Microsoft versus Sun: duas visões para a segurança

A questão da segurança é mais um dos vários teatros de guerra onde a Sun Microsystems procura demonstrar a sua superioridade.

Pelo facto de a maior parte dos computadores pessoais  domésticos e empresariais estarem equipados com sistemas operativos da Microsoft, são também o alvo preferencial dos hackers e produtores de vírus.


 


É por isso importante saber que iniciativas está a desenvolver a empresa para prevenir os ataques aos computadores e redes de todo o mundo e em particular em Portugal.


 


De acordo com Rodolfo Oliveira, director de Relações Públicas da Microsoft Portugal, a empresa “tem uma colaboração estreita com todas as empresas que comercializam software de antivírus e entidades que trabalham na detecção de problemas de segurança em sistemas operativos e servidores e esse é um dos vectores de actuação para fazer face ao problema dos vírus informáticos”.


 


De acordo com o mesmo responsável, “os vírus informáticos são uma realidade complexa e transversal a toda a indústria, tendo a Microsoft efectuado um investimento muito significativo no sentido de tornar o software seguro.


 


Como resultado desse esforço, o Windows é um dos sistemas operativos que menos avisos de segurança críticos tem recebido”.


 


Por outro lado, a segurança também passa pela prevenção e a Microsoft desenvolve contactos regulares com os utilizadores no sentido de os alertar para os cuidados que estes devem ter para poderem tirar total partido da sua experiência de utilização de software e da Internet.


 


Assim, foi criado um site que explica quais as precauções ao nível da segurança que os utilizadores individuais devem ter para a utilização do computador pessoal, que pode ser encontrado em www.microsoft.com/portugal/security/protect (as empresas poderão consultar o link para Businesses em Security & Privacy – www.microsoft.com/portugal/security).


 


Por último, esta é uma tarefa que necessita de ser continuamente melhorada porque, como os recentes problemas ocorridos com o Blaster e o SoBig demonstraram, estes processos ainda devem ser melhorados.


 


É de extrema importância para a Microsoft a segurança dos seus utilizadores, daí o aparecimento de iniciativas como o Software Update Service, para procurar responder a esta realidade, elevando os padrões de segurança para nós e para a indústria. 


 


Além dos updates, a Microsoft aconselha os utilizadores a consultar a página de segurança da Microsoft e a efectuar as actualizações consideradas críticas, porque estas são as que podem comprometer a segurança do computador do utilizador.


 


A Sun Microsystems, um dos grandes concorrentes da Microsoft, alega que os seus sistemas são mais seguros.


 


Quisemos saber porquê e qual a sua estratégia no que toca à luta contra os vírus.
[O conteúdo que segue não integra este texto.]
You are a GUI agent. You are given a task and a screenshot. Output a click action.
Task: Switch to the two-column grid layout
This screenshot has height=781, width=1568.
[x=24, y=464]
De acordo com Fernando Dias, director de pré-venda na Sun Portugal, “o design dos ambientes operativos Solaris e Java Desktop System é altamente modular, multi Layer e granular”.


 


Este design permite que os utilizadores não necessitem de privilégios especiais para instalar, configurar e usar ferramentas de forma a desempenhar as suas funções, “coisa que não acontece com outros ambientes operativos”, referiu.


 


De acordo com Fernando Dias, “esta filosofia impede o utilizador de executar consciente ou inconscientemente código que poderá comprometer o sistema, sendo por isso que os ambientes operativos Solaris e Java Desktop System não são propícios à propagação de vírus.


 


Outros ambientes de desktop, tais como as Sun Rays (estações de trabalho em que a computação é efectuada num servidor central), beneficiam não só destas vantagens, mas também de acrescidos métodos de restrição como, por exemplo, o uso de Cartões Java (Java Cards) para permitir o acesso do utilizador ao seu ambiente de trabalho”.


 


Os gestor de pré-venda referiu ainda que “grande parte do software Sun é também baseado em tecnologias Java (que são inerentemente seguras devido ao seu ambiente controlado de execução), que vêm adicionar um nível de segurança extra no que se refere a falhas de software”.